Small firm listings are still rising, but Sebi's curbs have started working
The number of small businesses going public grew at a slower pace this year as stringent regulatory requirements to curb frenzy and unfavourable macroeconomic conditions dampened issuances.The number of initial public offerings (IPOs) on the small and medium enterprises (SME) platforms grew 12.5% so far this year compared with a 31% surge in 2024, according to a report from Pantomath Capital Advisors.

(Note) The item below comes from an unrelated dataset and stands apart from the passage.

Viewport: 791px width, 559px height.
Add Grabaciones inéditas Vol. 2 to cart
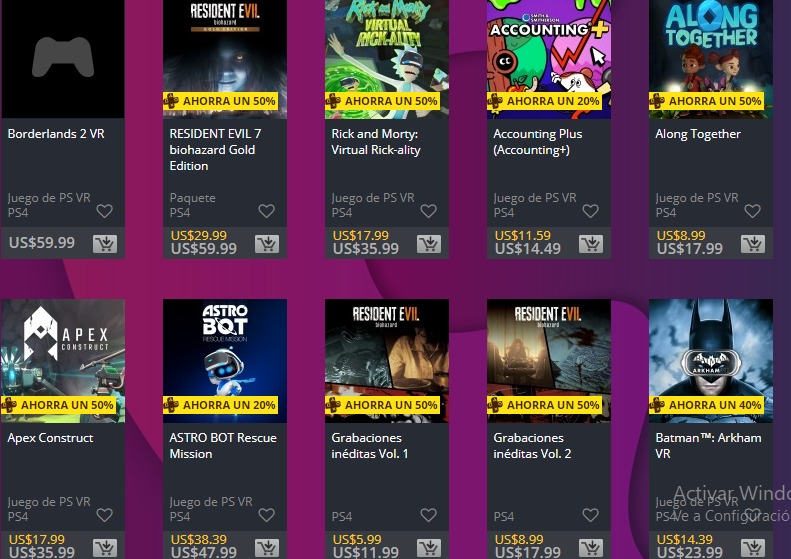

The Securities and Exchange Board of India's (Sebi's) regulatory curbs significantly contributed to the slowdown by tightening eligibility, governance, and fund-use norms starting late 2024 and into 2025, said Jay Jhaveri, partner at Bhuta Shah and Co. LLP.
These changes aimed to curb misuse and speculation, but made listings harder for some SMEs, he said.Along with these policy-level changes, trade and other macro factors were also at play, according to Manick Wadhwa, director at SKI Capital. “After the US elections and the new president taking charge in January, macroeconomic headwinds began to emerge, and April and May saw a lull due to geopolitical tensions between India and Pakistan, which impacted IPO activity.”Sebi cracked down on potential manipulation in SME offers.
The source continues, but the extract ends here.